The key steps in writing an atoi function are:
  • Make a static copy of the string passed into the function for reuse on next function call.
  • If new string is passed to function, make a copy of it else reuse the last sent string.
  • Check for tokens in the string to split on. Make sure to keep track of end of string.
  • Update the saved copy of string as well as the string passed into the function.

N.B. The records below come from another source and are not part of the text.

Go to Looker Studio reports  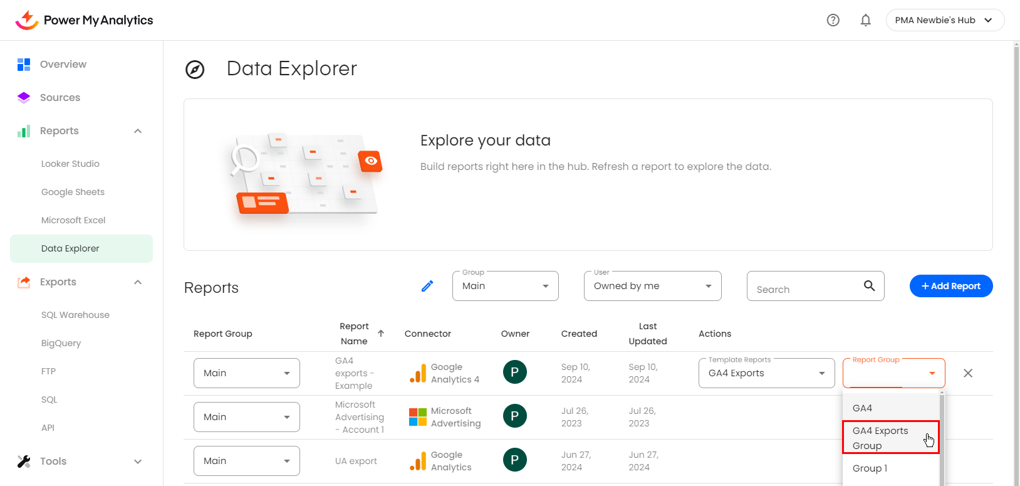pyautogui.click(x=70, y=164)
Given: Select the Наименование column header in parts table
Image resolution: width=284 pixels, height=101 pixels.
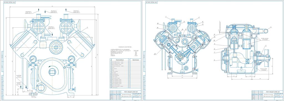Looking at the screenshot, I should [x=118, y=60].
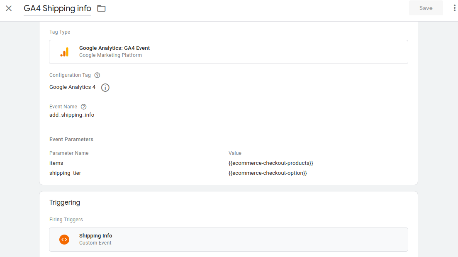Open the Configuration Tag help icon
This screenshot has width=458, height=257.
coord(97,75)
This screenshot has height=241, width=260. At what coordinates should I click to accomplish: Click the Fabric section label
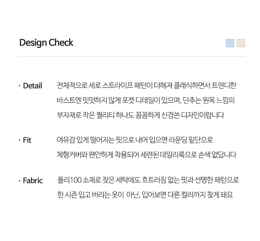pos(33,181)
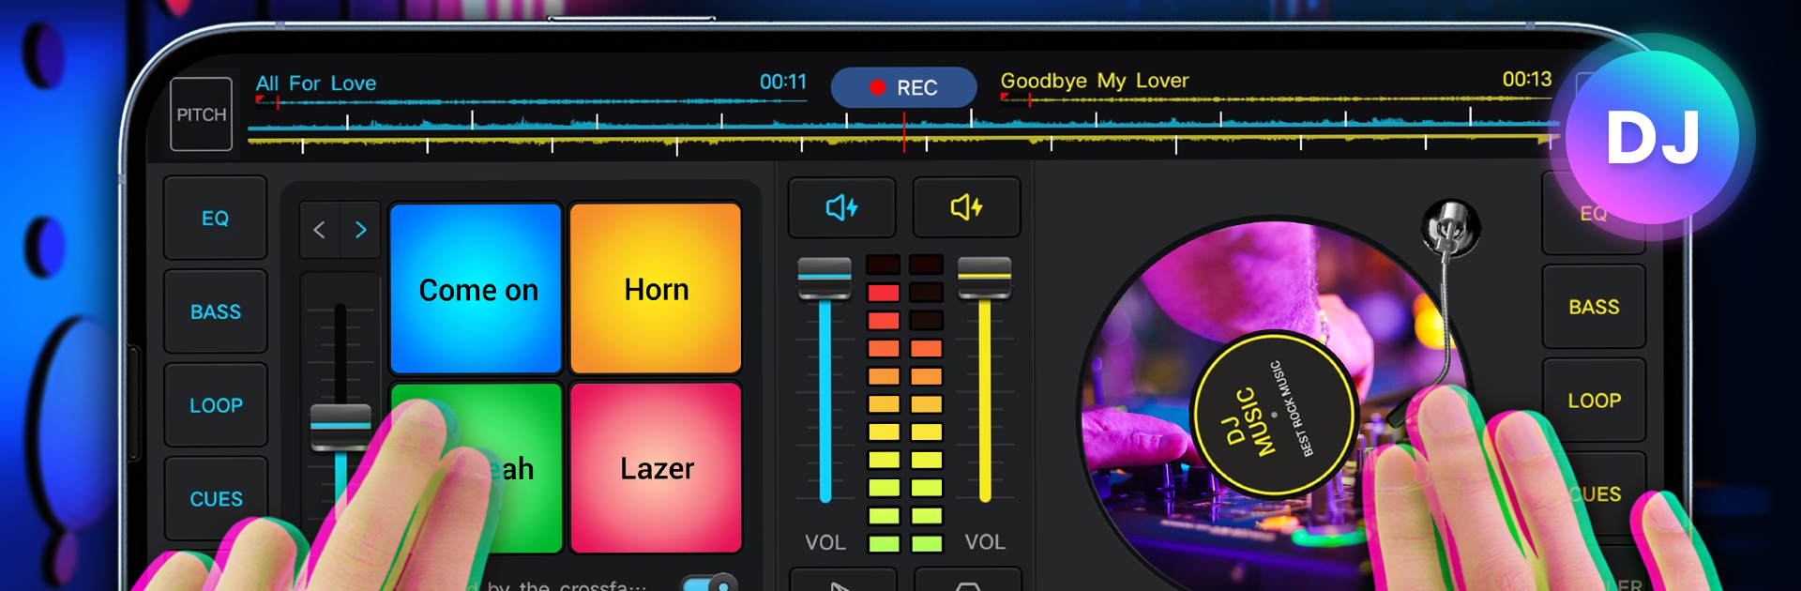
Task: Click the PITCH button
Action: coord(202,114)
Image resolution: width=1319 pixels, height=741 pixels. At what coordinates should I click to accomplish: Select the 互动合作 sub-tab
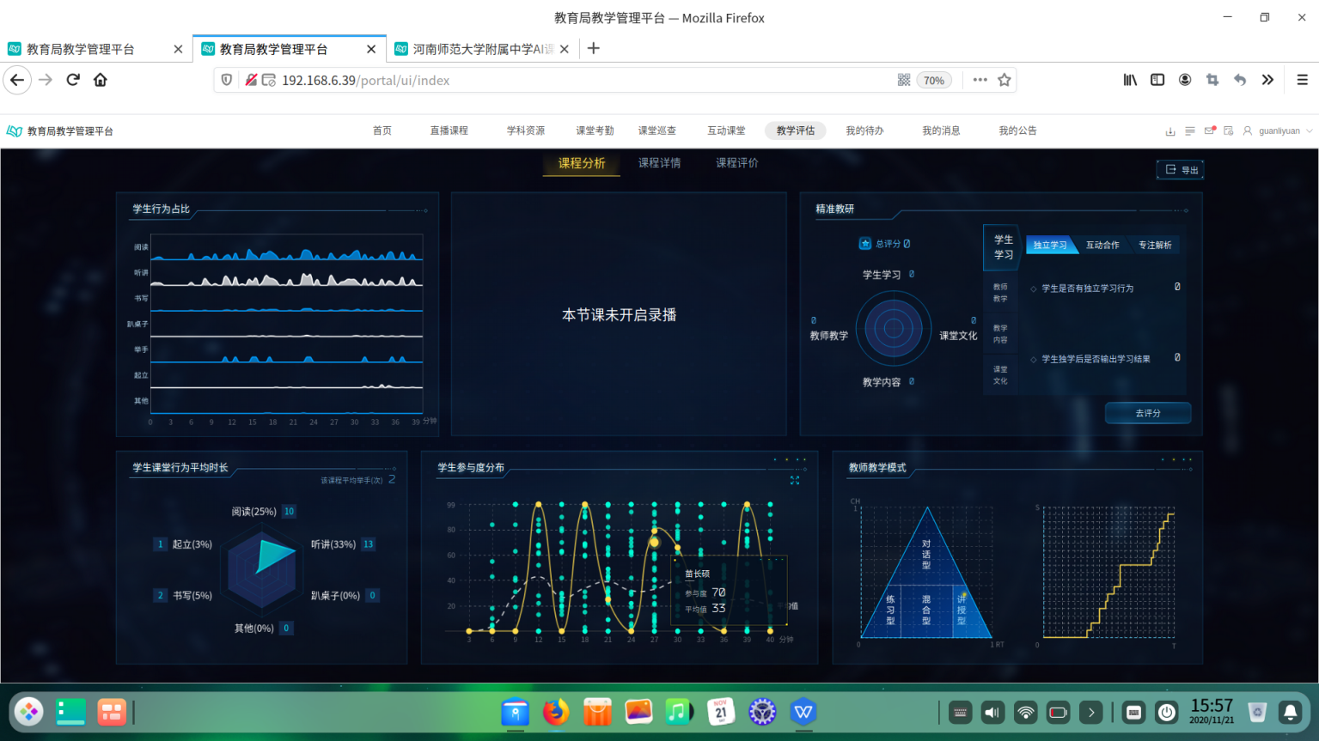click(1102, 246)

char* new_strtok(char* str, const char* tokens)
{
    //Making a static string to be used again on next function call.
    static char *temp;
    
    //If string passed to function is not null, copy it to our static variable
    if(str!=NULL)
    {
        temp=(char*)malloc(strlen(str));
        strcpy(temp,str);
    }

    //If the string passed is NULL and even the copy is NULL, we are done and return NULL.
    else if(temp==NULL)
    return NULL;

    //If only the string passed is NULL and the copy still has data, work with it.
    else
    {
        str=temp;
    }

    int chars=0, len = strlen(tokens), flag=0;
    
    //Run the loop till we find a token or our copy is fully parsed.
    while(*temp)
    {
        for(int i=0;i<len;i++)
        {
            if(*temp==tokens[i])
            {
                if(chars==0)
                {
                    flag=1;
                    str++;
                }
                else
                {
                    temp++;
                    str[chars]='\0';
                    return str;
                }
            }
        }
        if(flag==0)
            chars++;
        temp++;
        flag=0;
    }
    temp=NULL;
    str[chars]='\0';
    return str;
}

\[x^y\]


Implement a function to calculate exponentiation x^y quickly. x and y are assumed to be integers.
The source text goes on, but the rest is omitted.